Fast forward, a couple of months and the district attorney race is now in full campaign mode. Three candidates, Tom Hogan, former prosecutor and partner in Lamb McErlane law firm; Assistant District Attorney Pat Carmody and Deputy District Attorney Stephen Kelly are vying for the endorsement of Chester County Republican Committee and it appears that the candidates are taking the gloves off for this race!

The GOP is conducting interviews with the district attorney candidates at various locations throughout the county. So far, the organization has held three straw polls and the voting of the committee members is as follows:

West Chester area: Carmody 47 votes; Hogan 24 votes; Kelly 10 votes
Tredyffrin area: Hogan 51 votes; Carmody 16 votes; Kelly none.
Southern Chester County area: Hogan 31 votes; Carmody 30 votes; Kelly 18 votes

If my math is correct, the current vote count has Hogan leading with 106 votes to Carmody’s 93 votes and Kelly’s 28 votes. There are two more straw polls this week leading up to the Chester County Republican Convention on February 15 that decides the candidate endorsement.

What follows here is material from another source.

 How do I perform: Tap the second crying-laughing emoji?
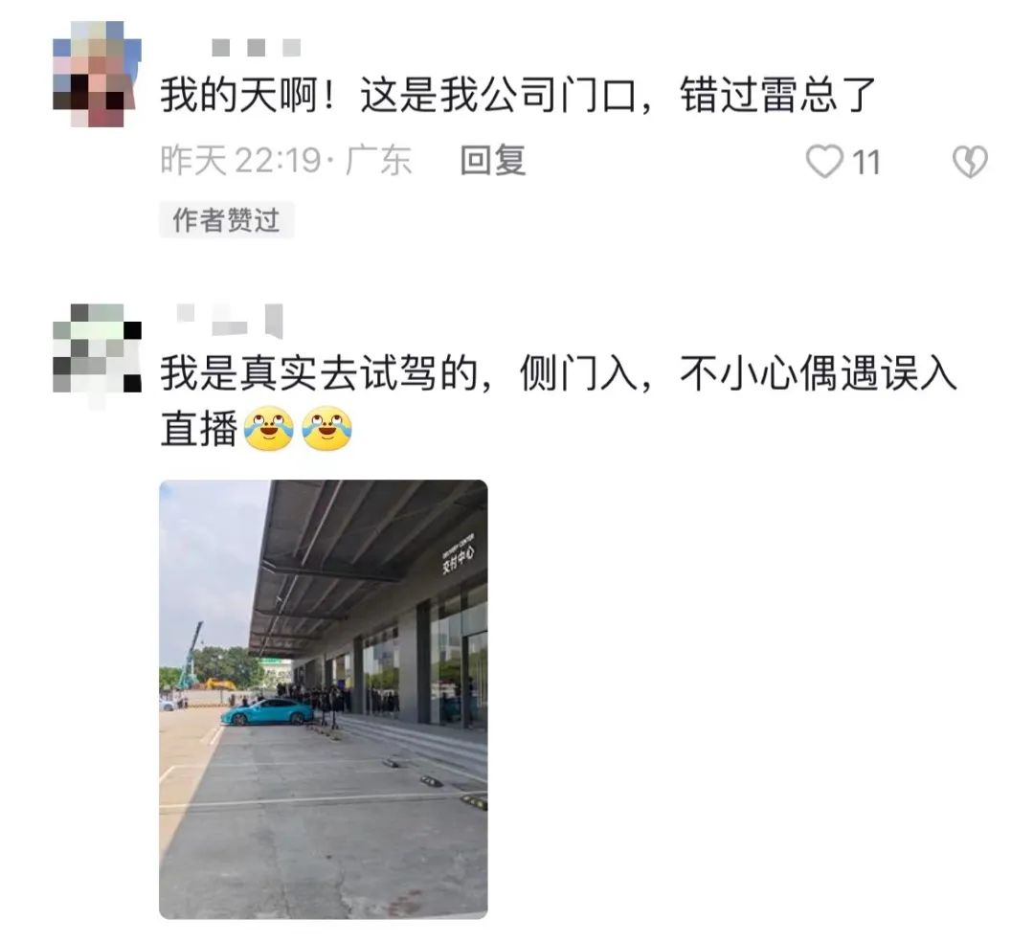point(327,429)
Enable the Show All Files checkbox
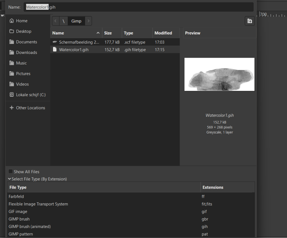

I do not typically weigh in on county politics, (there is more than enough going on with Tredyffrin and our neighboring townships to keep me busy) but I will make an exception with the district attorney race. The Sunday Daily Local ran an article on the district attorney race that caught my attention. In the article, the writer claims that during a GOP interview, DA candidate Hogan suggested administrative inconsistencies and the need to ‘clean up’ the district attorney office.

I was surprised by the immediate defensive reaction to Hogan’s criticism of the district attorney office by District Attorney Carroll and Assistant DA Carmody. I believe citizens prefer placing their confidence in a district attorney, like candidate Tom Hogan, who is willing to take a stand to improve the process and to make government better. There is nothing wrong with Hogan suggesting there is room for improvement in the DA office. You set your goals, ever-increasing the level of standard, and then work to achieve that objective. As taxpayers, isn’t that what we should expect and what we want from our elected officials?

We know that change can be difficult for some; people get comfortable with doing things the same way they have always been done; my guess is that the Chester County District Attorney office is no different. From my association with Tom Hogan over the last few years, his approach does not simply accept status quo but rather an approach that seeks to make government more accountable, and more efficient. ‘Raising the bar’ by raising expectations makes for good government.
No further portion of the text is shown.